Watch the video to learn more
Genevieve L’Esperance

Garfield Public High School, Seattle, WA

Double major in computer science

Bioinformatics, artificial intelligence and programming


Proud to be a nerd

Genevieve is intense and extremely serious, but also finds time to laugh. She’s an articulate storyteller and often talks about her past but genuinely looks forward to her future. She embraces the title of nerd and proudly states her passion is bioinformatics, but she’s also interested in artificial intelligence and programming theory. She often talks about the moment she realized that computer science could help address some of the world’s toughest problems and how that convinced her that she was on the right path.

“I may not be the coolest kid on the block but I can use my abilities to save lives,” she says. “I can use my programming to help eradicate disease or create medical devices. I can combine my love for technology with saving the world. Genevieve is also an actress, a black belt in karate, a foodie, an avid reader, and a super fan of Game of Thrones. She’s hard to keep up with. She credits some of her early confidence to her participation in martial arts and hockey, when she realized that gender was irrelevant in activities dominated by boys.

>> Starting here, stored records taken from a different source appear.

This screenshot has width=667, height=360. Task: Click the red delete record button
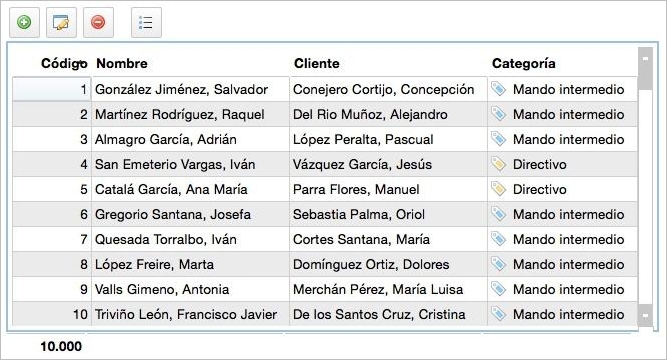98,23
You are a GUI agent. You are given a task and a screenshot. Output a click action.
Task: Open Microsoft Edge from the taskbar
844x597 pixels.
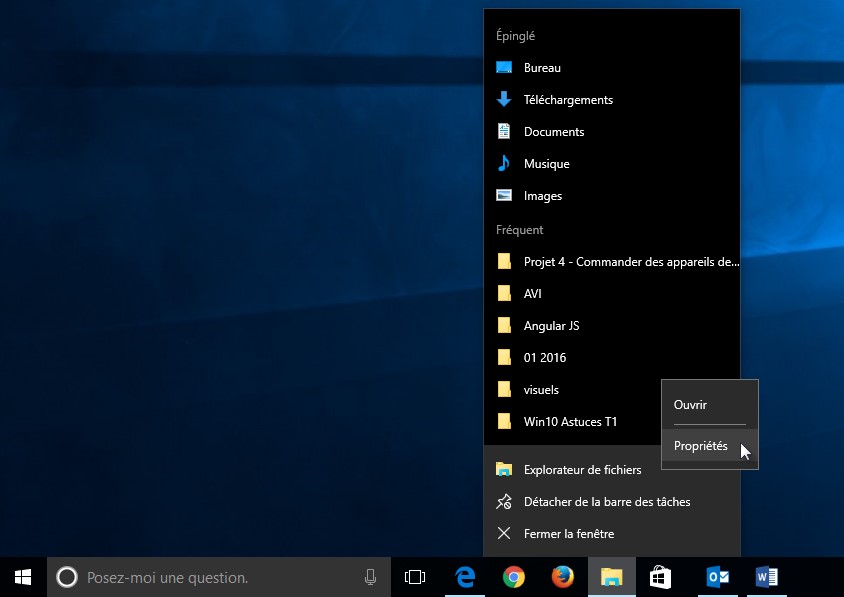tap(465, 577)
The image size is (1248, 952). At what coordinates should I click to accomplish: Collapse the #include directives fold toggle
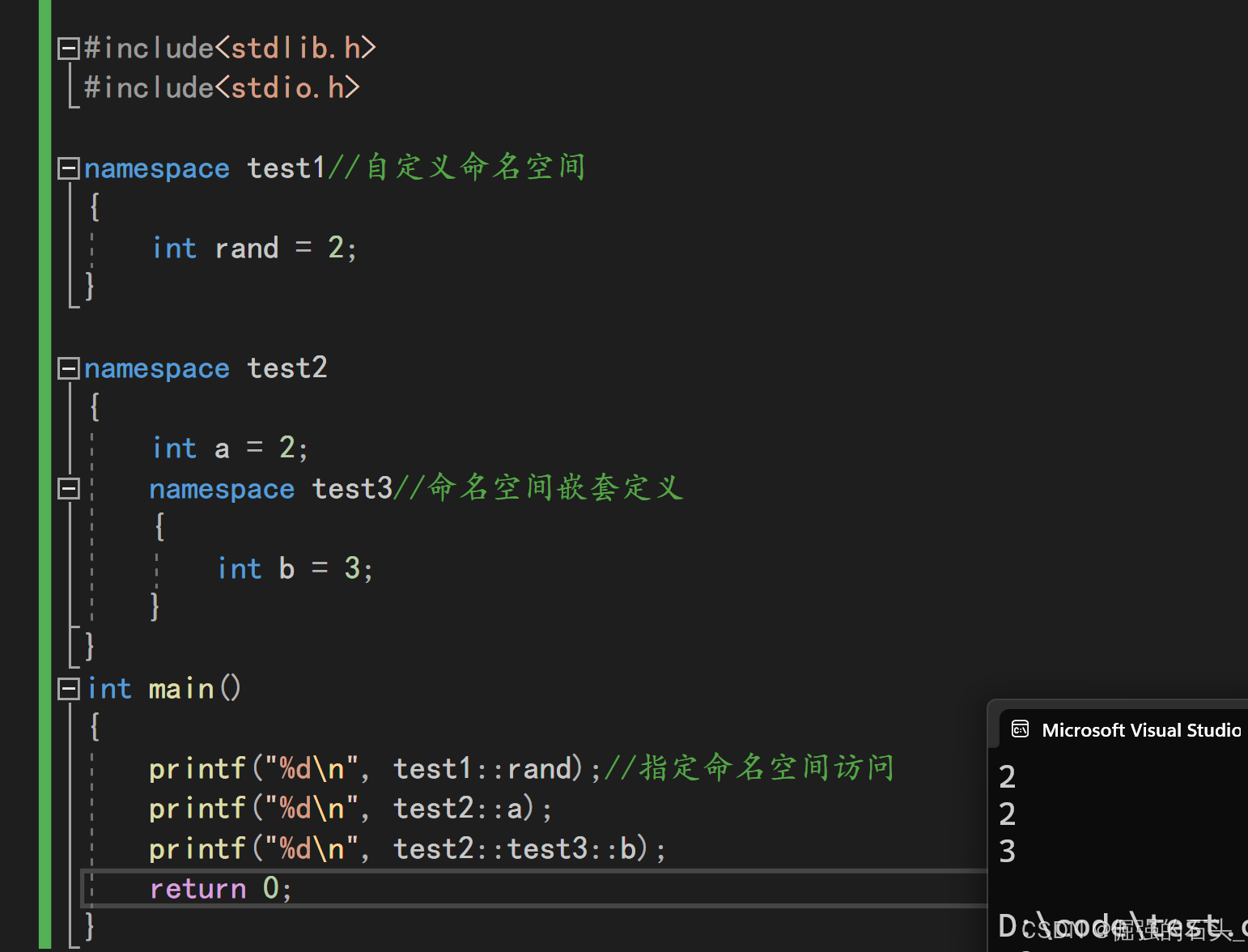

She created a number of projects to spread her message, like the Tech Diva and IT Girl websites she made as a teen. She also had a YouTube channel, a blog called GenINC, and a Facebook page to share ideas. Through all her work, she attempts to show that being smart is something that should be celebrated, that a young girl can be the next Bill Gates or Mark Zuckerberg by excelling in STEM (Science, Technology, Engineering, and Mathematics). She wants to make it cool to be smart, give girls role models in the tech industry, and show them they have the ability to change the world.

“I think it’s cool to be nerdy, I just think of it as being obsessed with something,” she says. “It takes dedication to be obsessed. If you’re good at computer science, your options are limitless. Whether you want to start your own company, or be a doctor or a lawyer or a psychologist, you have a background that can be applied to any of those fields. You can do it all well and have a different perspective.”
Her obsession is rewarded by what she gets back from the girls. She taught a class for 218 local high school girls at McGill in an event sponsored by Microsoft. When it was over, many of the girls were so excited that they didn’t want to leave.

“They were asking for my autograph,” she says. “That’s like comparing a smart person to Justin Bieber. It was incredible. There is nothing more thrilling than seeing girls discover their love of programming.” Genevieve shares an apartment near campus with her high school best friend. It looks like a college dorm full of puzzles, books, and mismatched coffee mugs. She says their DVD collection only contains shows with strong female leads, like Charmed, Buffy and the Gilmore Girls. In her free time, which is rare, she likes to go skiing. She is also developing a phone game app based on a series of television shows. But her main priority right now is school, and her role as a mentor.

“YouthSpark helped me recognize my passion for computer science, and now I’m using my skills to help other girls discover theirs,” she says. “We are half the world’s population and need to be successful and then use that success to do good in the world.